Complete the following ->
[a] In the study of university educators' mental health, how many educators took part in the semi-structured interviews?
[b] Continue the text on the mental health of university educators, starting right after its final sentence.

Selected excerpt ->
========================
The study involved 205 educators from various academic ranks and departments within the university, including schools of medicine, nursing, public health, paramedical sciences, pharmacy, and dentistry. Using the Workplace Mental Health Questionnaire, which comprises 37 items across nine categories, researchers assessed the mental health status of participants. The categories include the opportunity to control, use skills, external goals, environmental diversity, environmental clarity, access to money, physical security, contact with others, and valuable social status.

Results indicated a mean mental health score of 115.87 out of a possible 185, suggesting a moderate level of mental health among educators. The highest median score was in the domain of “opportunity for control” with a median of 4, while the lowest was in “opportunity to contact others” with a median of 2.75​​.

The qualitative phase involved semi-structured interviews with 21 educators, providing deeper insights into the factors affecting their mental health. Two main themes emerged: “contrast between preferences and disappointments in the development path” and “induced demotivation of system elements.”

The first theme highlighted the gap between educators’ aspirations for professional growth and the reality of their work environment. Many educators expressed a desire for creative advancement and staying updated with developments in their field. However, systemic challenges, such as cultural barriers and lack of support for professional growth, often led to disappointment and frustration.
========================
Given records ->
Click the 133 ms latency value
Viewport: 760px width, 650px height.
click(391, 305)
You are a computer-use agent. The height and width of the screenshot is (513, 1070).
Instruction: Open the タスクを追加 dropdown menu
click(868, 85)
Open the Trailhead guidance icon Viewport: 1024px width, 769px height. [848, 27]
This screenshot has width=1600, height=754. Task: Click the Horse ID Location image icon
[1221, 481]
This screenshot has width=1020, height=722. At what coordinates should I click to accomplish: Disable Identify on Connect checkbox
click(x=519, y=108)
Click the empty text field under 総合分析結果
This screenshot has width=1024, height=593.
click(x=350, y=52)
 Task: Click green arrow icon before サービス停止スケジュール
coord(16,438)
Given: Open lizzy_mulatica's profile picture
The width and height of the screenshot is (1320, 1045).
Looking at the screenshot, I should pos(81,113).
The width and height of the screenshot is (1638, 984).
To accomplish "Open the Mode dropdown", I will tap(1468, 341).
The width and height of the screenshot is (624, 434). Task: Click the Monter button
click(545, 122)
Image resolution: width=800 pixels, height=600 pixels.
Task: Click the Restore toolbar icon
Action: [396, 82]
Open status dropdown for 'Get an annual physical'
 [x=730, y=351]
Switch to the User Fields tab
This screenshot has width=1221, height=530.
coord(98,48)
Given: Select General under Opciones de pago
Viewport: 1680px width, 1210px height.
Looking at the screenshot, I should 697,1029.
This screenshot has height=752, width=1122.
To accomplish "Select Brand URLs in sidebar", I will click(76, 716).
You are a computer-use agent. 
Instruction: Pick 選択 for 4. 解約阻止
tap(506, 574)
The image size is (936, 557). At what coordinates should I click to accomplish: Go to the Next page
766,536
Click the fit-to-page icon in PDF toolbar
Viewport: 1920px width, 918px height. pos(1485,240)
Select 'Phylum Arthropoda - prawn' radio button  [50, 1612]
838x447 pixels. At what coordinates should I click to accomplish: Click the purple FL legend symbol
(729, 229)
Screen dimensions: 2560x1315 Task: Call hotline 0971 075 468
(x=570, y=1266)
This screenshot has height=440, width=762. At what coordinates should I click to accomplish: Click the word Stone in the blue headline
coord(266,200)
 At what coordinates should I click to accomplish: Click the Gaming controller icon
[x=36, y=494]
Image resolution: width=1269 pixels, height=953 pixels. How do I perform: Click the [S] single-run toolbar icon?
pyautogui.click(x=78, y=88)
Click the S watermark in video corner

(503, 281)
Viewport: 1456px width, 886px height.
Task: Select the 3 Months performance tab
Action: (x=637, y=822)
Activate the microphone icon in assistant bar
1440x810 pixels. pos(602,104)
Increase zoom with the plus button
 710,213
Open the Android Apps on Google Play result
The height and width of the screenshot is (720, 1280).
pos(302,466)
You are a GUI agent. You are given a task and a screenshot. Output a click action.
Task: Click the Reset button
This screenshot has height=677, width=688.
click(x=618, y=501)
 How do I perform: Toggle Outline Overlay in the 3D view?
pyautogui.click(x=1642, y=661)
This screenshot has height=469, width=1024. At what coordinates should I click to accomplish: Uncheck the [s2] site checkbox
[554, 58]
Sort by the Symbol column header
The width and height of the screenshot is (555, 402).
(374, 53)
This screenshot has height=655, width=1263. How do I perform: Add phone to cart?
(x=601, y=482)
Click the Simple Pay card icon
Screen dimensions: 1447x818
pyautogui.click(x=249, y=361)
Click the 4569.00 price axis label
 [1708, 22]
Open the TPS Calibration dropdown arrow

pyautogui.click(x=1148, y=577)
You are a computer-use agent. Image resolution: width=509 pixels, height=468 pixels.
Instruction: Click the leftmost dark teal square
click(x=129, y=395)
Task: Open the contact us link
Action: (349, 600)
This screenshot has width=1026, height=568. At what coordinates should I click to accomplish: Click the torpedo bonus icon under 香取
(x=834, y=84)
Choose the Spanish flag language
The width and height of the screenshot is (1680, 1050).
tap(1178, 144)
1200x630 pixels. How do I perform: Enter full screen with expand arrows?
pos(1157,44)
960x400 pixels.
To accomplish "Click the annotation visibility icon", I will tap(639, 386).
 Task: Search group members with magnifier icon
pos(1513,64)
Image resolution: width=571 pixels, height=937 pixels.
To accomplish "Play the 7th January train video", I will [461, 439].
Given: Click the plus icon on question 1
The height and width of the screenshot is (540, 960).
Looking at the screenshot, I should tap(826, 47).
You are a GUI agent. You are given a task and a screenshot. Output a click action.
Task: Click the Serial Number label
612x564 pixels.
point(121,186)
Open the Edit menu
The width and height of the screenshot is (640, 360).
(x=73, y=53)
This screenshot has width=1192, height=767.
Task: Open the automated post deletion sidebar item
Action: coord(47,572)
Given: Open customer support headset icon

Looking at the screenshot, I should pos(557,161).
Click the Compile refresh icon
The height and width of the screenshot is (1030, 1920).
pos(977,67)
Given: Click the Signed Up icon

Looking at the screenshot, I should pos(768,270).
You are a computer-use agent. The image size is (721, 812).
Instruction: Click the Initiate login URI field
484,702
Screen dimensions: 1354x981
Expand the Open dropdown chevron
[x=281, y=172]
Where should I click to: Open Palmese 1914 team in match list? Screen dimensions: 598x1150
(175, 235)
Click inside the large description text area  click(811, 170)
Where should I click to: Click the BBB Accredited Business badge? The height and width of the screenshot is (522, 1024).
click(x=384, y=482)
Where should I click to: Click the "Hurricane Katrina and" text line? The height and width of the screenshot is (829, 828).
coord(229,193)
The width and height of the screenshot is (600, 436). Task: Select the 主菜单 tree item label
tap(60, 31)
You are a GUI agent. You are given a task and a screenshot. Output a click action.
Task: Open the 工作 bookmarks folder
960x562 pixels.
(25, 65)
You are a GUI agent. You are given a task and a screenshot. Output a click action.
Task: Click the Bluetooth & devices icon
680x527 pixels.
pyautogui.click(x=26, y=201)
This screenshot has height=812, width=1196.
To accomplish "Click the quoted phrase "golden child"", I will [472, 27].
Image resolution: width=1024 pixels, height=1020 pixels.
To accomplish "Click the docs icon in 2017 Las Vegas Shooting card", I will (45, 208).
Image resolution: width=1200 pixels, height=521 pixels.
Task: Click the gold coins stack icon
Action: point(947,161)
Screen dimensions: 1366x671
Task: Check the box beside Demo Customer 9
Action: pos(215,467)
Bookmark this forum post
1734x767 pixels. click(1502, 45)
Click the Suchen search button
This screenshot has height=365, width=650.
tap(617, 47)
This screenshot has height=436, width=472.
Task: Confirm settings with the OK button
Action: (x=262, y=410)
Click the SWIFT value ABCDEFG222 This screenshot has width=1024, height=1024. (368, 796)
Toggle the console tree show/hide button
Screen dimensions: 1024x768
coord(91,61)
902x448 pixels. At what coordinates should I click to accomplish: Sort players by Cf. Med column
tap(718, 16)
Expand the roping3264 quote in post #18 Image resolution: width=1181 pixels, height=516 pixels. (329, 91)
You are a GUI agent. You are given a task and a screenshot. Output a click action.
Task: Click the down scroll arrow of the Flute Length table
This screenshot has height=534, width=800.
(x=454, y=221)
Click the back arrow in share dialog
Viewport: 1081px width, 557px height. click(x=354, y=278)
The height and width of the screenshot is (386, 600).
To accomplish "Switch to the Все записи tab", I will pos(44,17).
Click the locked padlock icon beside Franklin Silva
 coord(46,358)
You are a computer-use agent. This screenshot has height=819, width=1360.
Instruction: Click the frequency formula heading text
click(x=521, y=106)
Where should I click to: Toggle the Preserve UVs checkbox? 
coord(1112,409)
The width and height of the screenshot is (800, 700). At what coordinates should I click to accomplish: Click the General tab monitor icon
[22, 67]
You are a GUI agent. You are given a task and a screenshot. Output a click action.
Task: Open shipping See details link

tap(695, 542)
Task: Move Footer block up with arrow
========================
Task responses ->
[a] 21 educators

[b]
The second theme, “induced demotivation of system elements”, focused on the negative impact of an unhealthy psychological environment and unprofessionalism within the university. Factors such as job stress, resource constraints, lack of managerial support, ingratitude, and the absence of a reward-effort matching mechanism were identified as major stressors. Educators reported feeling undervalued and unsupported, contributing to their overall moderate mental health status​​.

The study found that cultural challenges and non-adherence to professional standards significantly impacted the mental health of educators. At the personal level, issues such as non-compliance with well-being and excellence principles were noted. Interpersonally, the lack of respect and justice further exacerbated mental health issues.

System-level factors included job stress, a resilient yet unyielding culture, insufficient managerial support, and a lack of resources. The combination of these factors created a challenging work environment that hindered the mental health of educators​​.